You see, they explained that if you make a very dark tea, which is very infused, you miss all the flavours. It's too concentrated to allow you to tell things apart. In the beginning I was quite skeptical, but then I tried to understand what they were telling me, and.....they were right! You can't imagine how much flavour tea actually has. They explained how different teas need to be made at just the right temperatures (not too hot and not too cold), and how the leaves should not be steeped for too long, so that you don't get all the bitter flavours, and.......” I was lost in thought at that point, until I heard him say, “Pretty much like your wine, you see.” 

I felt I could kiss him. Yes, exactly. Like with my wine. Only I needed somebody to go all the way to China and talk about tea to make me see the obvious.

One thing you learn in psychotherapy is that giving a piece of information to someone is irrelevant, if the ears of that person are not ready to capture the information. If I had been told the exact same thing years before that, I doubt I would have really understood what he was talking about. He caught me at a time when I was in the process of tasting a different style of wine, that had less extraction, less barrel, less alcohol, less... In the beginning I had to make quite an effort to 'see' the beauty. I shamelessly lied a few times, when everybody else seemed to pick up the splendour of a wine and I hadn't a clue what they were raving about.

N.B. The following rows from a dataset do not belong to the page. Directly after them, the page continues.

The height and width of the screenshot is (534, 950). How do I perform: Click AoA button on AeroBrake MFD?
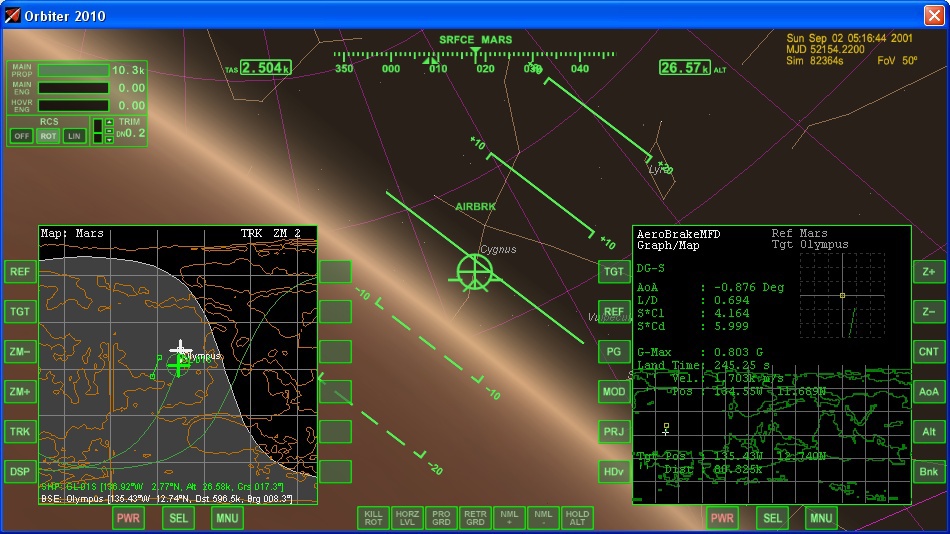coord(928,392)
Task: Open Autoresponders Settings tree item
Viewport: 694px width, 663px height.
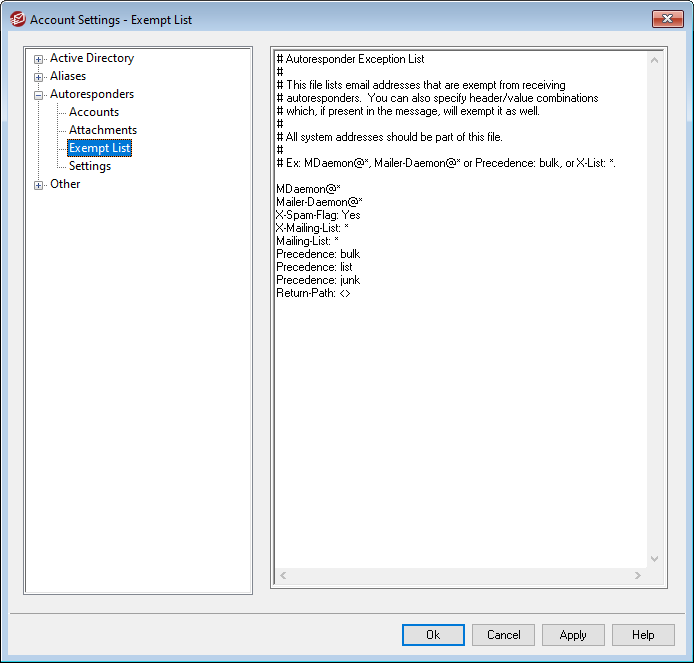Action: tap(90, 166)
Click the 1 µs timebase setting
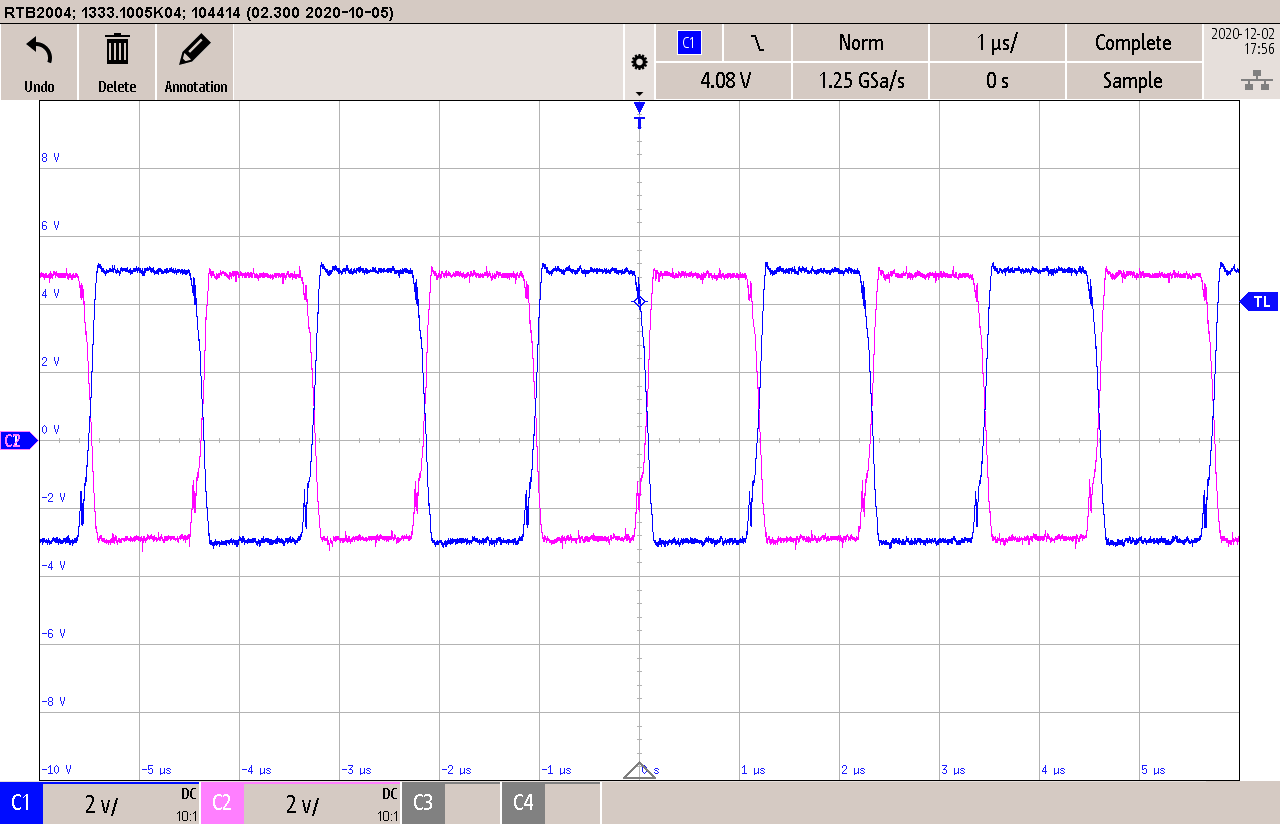Screen dimensions: 1280x824 click(x=997, y=42)
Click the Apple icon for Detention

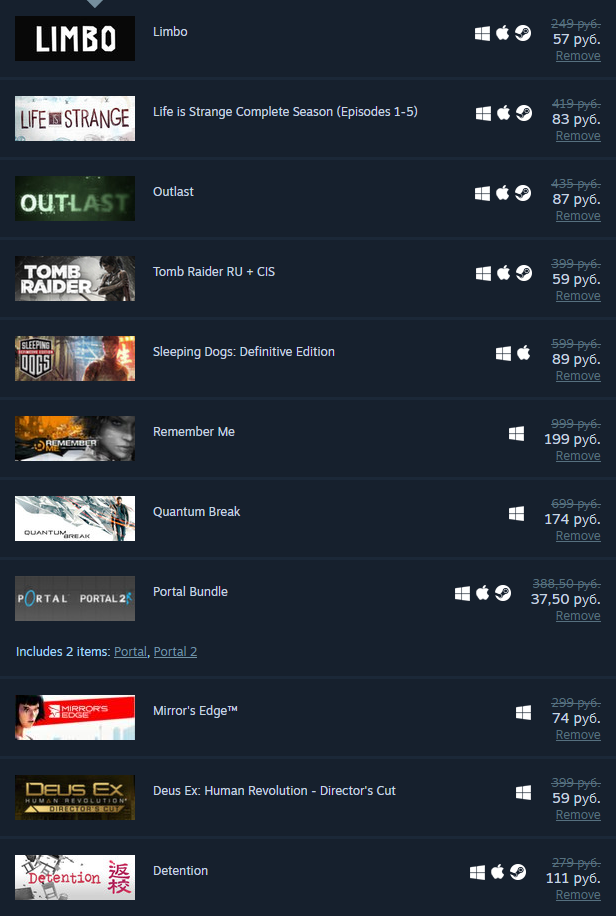(x=497, y=872)
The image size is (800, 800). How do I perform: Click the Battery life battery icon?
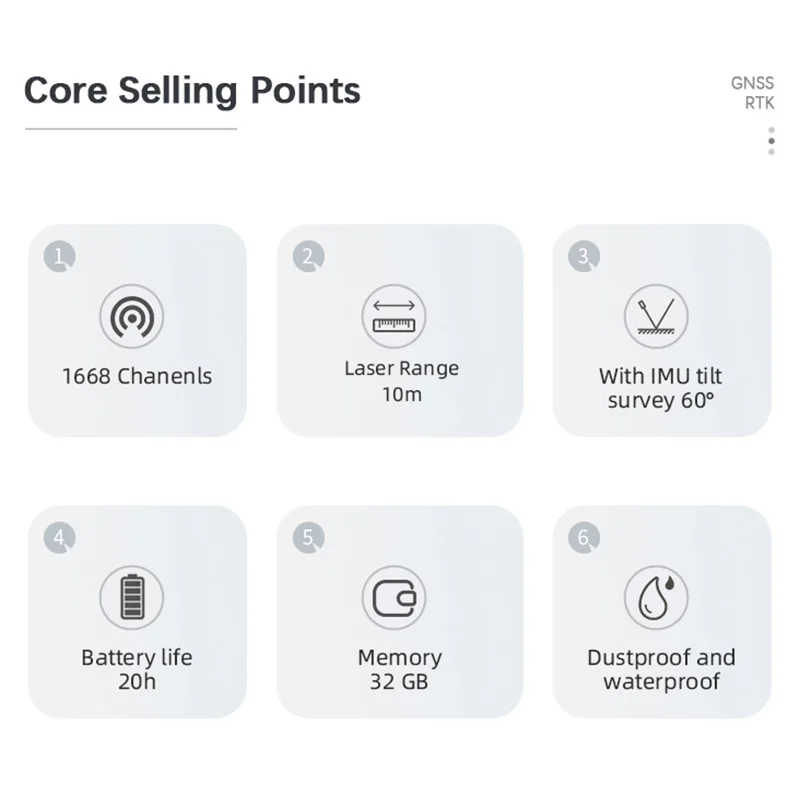[132, 597]
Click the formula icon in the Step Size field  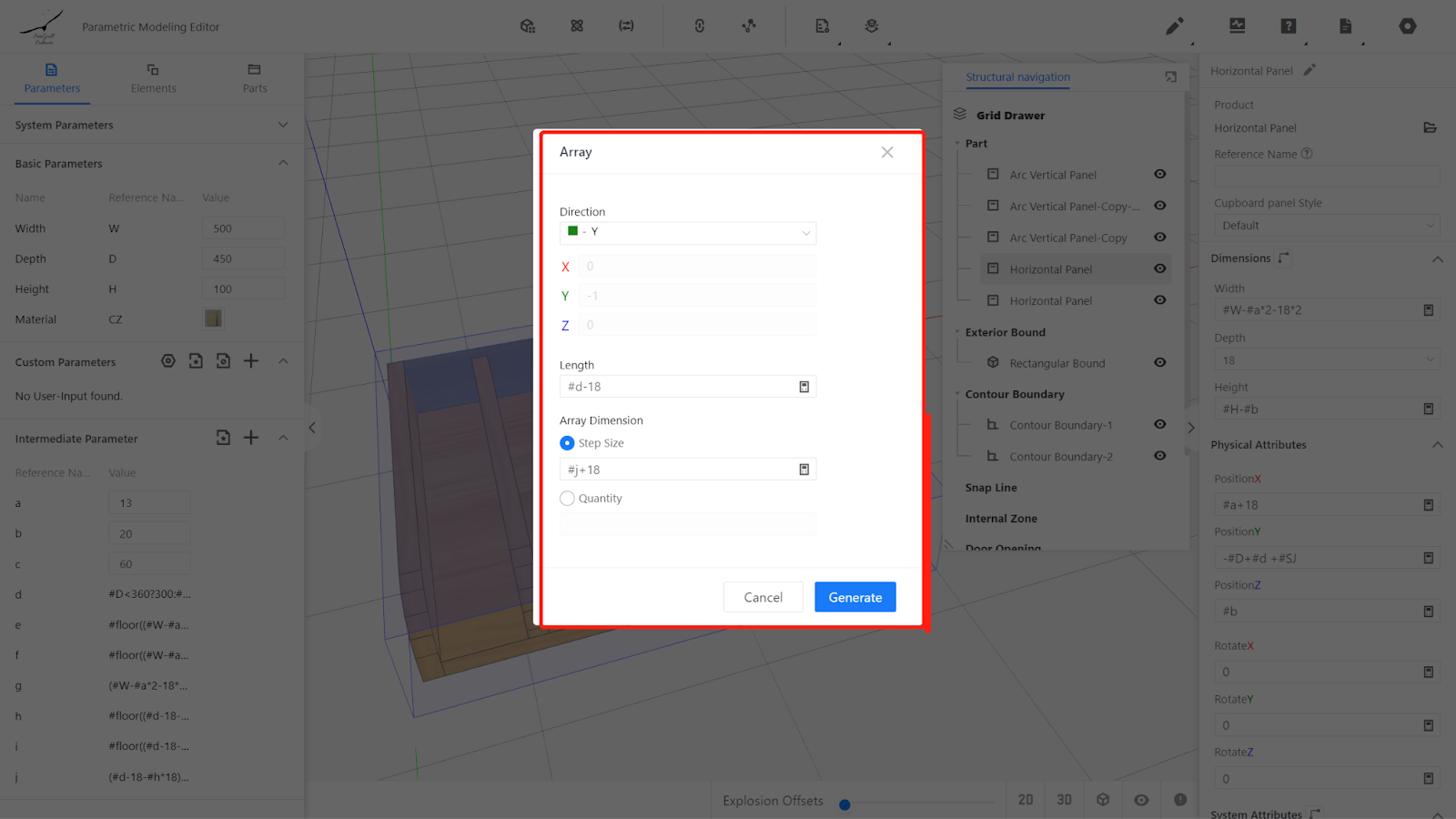804,470
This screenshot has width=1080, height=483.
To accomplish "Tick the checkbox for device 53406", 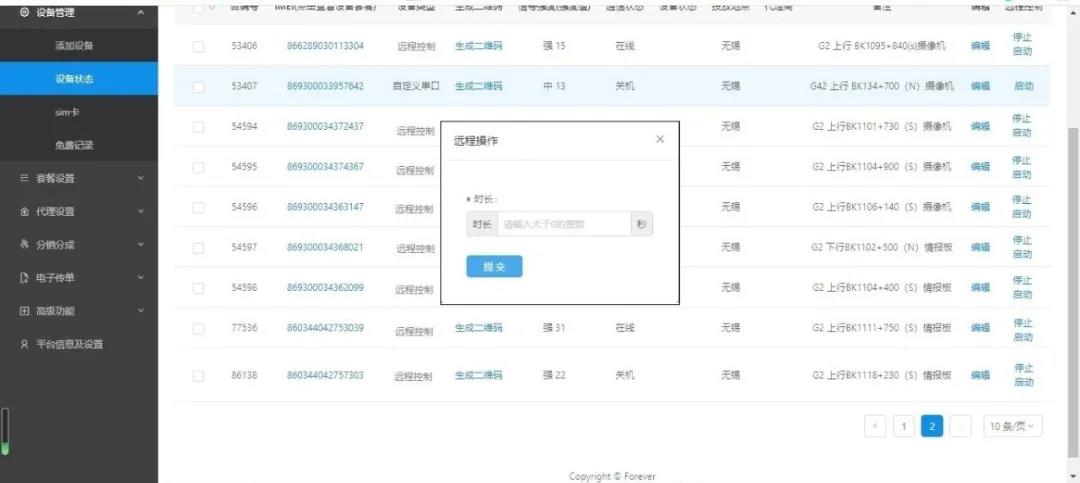I will (198, 47).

This past Sunday, the 17th February, was the day for the annual exhibition of the wines from the Peloponnese. An important area of Greece, that contains one of the very famous PDO regions, Nemea, and many smaller ones (PDO Mantinia, Mavrodaphne of Patras, Patras, Muscat of Patras, Muscat of Rio-Patras, Monemvasia-Malvasia). The venue is the Hellenic Motor Musuem. Once again, I was struck by the antithesis. The cars motionless, shining; the wines shockingly full of life. The past and the present side by side. Captivating and bitter, in a way. You can imagine the bustle. 45 wineries, countless people. Organised imaginatively by the two ladies of Winetuned (Marianna Makriyianni, Vassiliki Koutsovoulou) and Gregory Michailos. 

I remembered all of this as I was tasting. I made a mental note of how focused I am nowadays on wines which are unadorned, 'unfancy'. Wines that are true to the variety and not true to the oak they were kept in. Wines that unfold their aromas slowly, and show their depth steadily, if you have the patience to come back to them. I can now see how concentration blurs the constituent parts. 

At the exhibition, in a tasting held by Yiannis, I had the amazing luck of savouring two experimental Agiorgitiko wines, that left me at a loss for words (not usual for me). The first was a wine made of a virus free Agiorgitiko, planted on limestone soils, from the Gaia Winery, and the second, planted at 580m on red clay soils, and matured in amphora by the Skouras Winery. The amazing colour, the clarity and precision of the fruit (red fruit and sour cherry), the slightly peppery notes, the inkiness, the flint, the absence of oak, made me fall in love with Agiorgitiko over again. They reminded me of Mencia wines (naughty, naughty me!), rather than Merlot wines, which is the connection normally made. Could this mean that Agiorgitiko has been underrated? Should it be handled in a different way and will this give us completely different wines? Let's wait and see.

More articles by Olga here

About Olga

A South-African Greek who has practised psychiatry and analytic therapy for the greater part of her career, but is also in love with wine. She attained the WSET Level 3 qualification and is currently trying to blend these seemingly disparate interests. Writing about the different brews and the people behind them is her newfound interest. She will be contributing to the site on a monthly basis.

Comments
Submitted on 03/23/2019 - 20:57 by spyros tzavaras
Very interesting article. This kind of thaughts are appealing to more and more wine lovers, people who are fed up with "marmalade" style wines, unable to pair them blissfully with real food. I believe in divercity, localization (terroir), winemaker's freedom of global (and local, or govermental) manierisme.